--- Start ---

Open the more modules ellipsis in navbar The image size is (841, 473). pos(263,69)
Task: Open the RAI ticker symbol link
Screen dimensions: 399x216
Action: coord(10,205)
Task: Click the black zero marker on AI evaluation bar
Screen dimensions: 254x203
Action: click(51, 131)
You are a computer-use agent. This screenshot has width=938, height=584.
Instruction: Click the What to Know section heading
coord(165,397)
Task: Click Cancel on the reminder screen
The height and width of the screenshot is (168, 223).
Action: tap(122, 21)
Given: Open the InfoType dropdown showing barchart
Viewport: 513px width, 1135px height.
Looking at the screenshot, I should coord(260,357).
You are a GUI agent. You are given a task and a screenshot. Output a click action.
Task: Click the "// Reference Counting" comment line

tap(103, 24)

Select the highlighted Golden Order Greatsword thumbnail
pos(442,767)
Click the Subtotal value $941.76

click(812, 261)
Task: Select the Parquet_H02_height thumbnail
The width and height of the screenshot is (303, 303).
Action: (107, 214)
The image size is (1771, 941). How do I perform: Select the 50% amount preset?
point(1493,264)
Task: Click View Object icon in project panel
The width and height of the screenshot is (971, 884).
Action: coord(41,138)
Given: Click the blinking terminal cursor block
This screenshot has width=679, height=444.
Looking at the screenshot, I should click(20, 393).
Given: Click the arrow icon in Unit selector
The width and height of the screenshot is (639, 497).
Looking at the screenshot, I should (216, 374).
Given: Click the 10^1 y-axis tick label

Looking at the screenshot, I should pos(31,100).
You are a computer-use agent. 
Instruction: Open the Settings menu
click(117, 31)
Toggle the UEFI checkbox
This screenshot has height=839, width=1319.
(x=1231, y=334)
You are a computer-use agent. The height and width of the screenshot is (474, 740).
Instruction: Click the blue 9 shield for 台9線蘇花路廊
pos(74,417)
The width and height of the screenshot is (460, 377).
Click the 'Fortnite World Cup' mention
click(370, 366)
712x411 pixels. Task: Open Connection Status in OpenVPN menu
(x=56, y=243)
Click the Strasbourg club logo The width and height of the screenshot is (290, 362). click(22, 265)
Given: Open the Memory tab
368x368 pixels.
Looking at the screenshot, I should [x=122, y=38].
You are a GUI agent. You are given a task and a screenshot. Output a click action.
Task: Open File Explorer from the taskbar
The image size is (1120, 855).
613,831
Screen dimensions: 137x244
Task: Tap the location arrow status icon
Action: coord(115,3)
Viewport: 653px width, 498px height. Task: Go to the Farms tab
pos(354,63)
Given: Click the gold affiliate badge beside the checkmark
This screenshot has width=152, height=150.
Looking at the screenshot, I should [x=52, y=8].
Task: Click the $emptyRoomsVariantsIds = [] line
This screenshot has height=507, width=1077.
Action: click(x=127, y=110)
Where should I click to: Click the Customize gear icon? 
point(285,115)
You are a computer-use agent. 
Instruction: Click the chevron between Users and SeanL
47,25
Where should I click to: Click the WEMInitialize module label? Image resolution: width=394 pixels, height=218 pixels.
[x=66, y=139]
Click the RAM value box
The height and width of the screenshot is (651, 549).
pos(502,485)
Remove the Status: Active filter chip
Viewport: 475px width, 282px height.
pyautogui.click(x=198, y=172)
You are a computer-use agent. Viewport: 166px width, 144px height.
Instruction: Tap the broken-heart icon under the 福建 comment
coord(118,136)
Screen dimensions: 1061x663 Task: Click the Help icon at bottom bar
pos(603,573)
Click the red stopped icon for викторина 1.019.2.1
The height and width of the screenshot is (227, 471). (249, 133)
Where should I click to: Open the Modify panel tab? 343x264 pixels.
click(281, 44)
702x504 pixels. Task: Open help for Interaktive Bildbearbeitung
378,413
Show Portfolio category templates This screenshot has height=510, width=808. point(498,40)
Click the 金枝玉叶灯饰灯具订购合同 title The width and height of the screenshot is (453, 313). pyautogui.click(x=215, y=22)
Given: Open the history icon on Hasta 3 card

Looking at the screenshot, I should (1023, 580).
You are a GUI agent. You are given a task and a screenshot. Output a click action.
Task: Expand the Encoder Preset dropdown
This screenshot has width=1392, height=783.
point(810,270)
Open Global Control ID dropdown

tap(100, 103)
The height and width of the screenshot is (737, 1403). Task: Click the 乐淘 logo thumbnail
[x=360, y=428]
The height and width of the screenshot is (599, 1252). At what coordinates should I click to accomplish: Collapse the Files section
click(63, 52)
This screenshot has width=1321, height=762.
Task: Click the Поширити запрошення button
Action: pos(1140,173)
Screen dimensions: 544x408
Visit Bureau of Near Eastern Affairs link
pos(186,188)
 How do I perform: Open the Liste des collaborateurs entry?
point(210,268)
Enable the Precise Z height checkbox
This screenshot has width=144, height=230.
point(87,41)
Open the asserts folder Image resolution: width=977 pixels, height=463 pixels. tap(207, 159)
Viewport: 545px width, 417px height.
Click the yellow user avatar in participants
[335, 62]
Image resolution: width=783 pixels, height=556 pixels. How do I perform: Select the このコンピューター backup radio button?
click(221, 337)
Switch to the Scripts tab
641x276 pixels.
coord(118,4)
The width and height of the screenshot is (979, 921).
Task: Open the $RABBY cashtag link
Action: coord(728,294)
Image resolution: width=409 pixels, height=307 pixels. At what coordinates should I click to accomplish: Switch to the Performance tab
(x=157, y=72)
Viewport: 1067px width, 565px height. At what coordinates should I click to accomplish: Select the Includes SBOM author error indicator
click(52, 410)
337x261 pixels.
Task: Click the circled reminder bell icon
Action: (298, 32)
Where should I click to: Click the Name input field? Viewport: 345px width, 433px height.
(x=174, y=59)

--- End ---

_Given task:_ Convert the records from the start through the line containing "coord(165,397)", inclusive, into a two-column CSV with columns instruction and action. Give one row per record, with its text and its answer each in a single quoted field and any line breaks replaced by spaces.

_Task result:_
instruction,action
"Open the more modules ellipsis in navbar The image size is (841, 473).","pos(263,69)"
"Task: Open the RAI ticker symbol link Screen dimensions: 399x216","Action: coord(10,205)"
"Task: Click the black zero marker on AI evaluation bar Screen dimensions: 254x203","Action: click(51, 131)"
"You are a computer-use agent. This screenshot has width=938, height=584. Instruction: Click the What to Know section heading","coord(165,397)"